YOUR OBJECTIVE:
Rewrite the entries below, changing each "icon" to "symbol" and leaving everything else as it is.

DATA FOR THE TASK:
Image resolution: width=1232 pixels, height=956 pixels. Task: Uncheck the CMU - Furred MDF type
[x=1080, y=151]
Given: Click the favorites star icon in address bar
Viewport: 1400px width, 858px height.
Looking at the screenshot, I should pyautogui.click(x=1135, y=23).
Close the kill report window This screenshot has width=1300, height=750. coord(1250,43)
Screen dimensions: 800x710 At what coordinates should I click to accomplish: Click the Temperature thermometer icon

ANSWER TO THIS PROBLEM:
Image resolution: width=1232 pixels, height=956 pixels. Task: Uncheck the CMU - Furred MDF type
[x=1080, y=151]
Given: Click the favorites star symbol in address bar
Viewport: 1400px width, 858px height.
Looking at the screenshot, I should pyautogui.click(x=1135, y=23).
Close the kill report window This screenshot has width=1300, height=750. coord(1250,43)
Screen dimensions: 800x710 At what coordinates should I click to accomplish: Click the Temperature thermometer symbol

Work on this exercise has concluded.